Somewhere below are a line with "The width and" and a later line with "Click the property address title 산현동 520". Output exactly those lines and all lines between them.

§ Recorded information:
──────────────────────────────
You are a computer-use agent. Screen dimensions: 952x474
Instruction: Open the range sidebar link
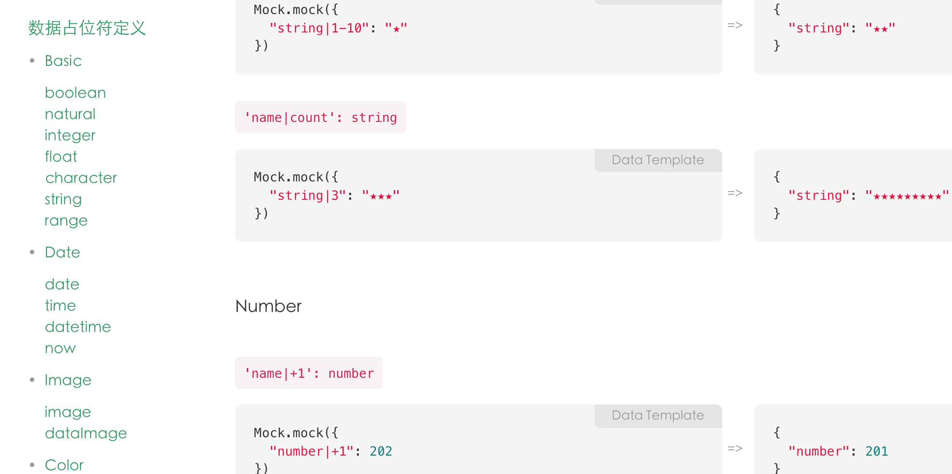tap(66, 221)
──────────────────────────────
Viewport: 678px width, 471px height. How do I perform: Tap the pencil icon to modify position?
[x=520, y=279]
──────────────────────────────
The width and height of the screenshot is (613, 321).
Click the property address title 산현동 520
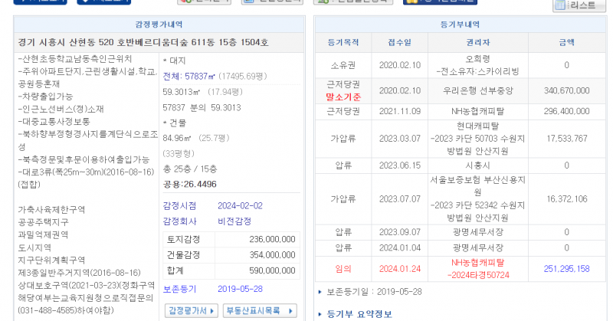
──────────────────────────────
§ Output for this exercise:
The width and height of the screenshot is (613, 321).
Click the property address title 산현동 520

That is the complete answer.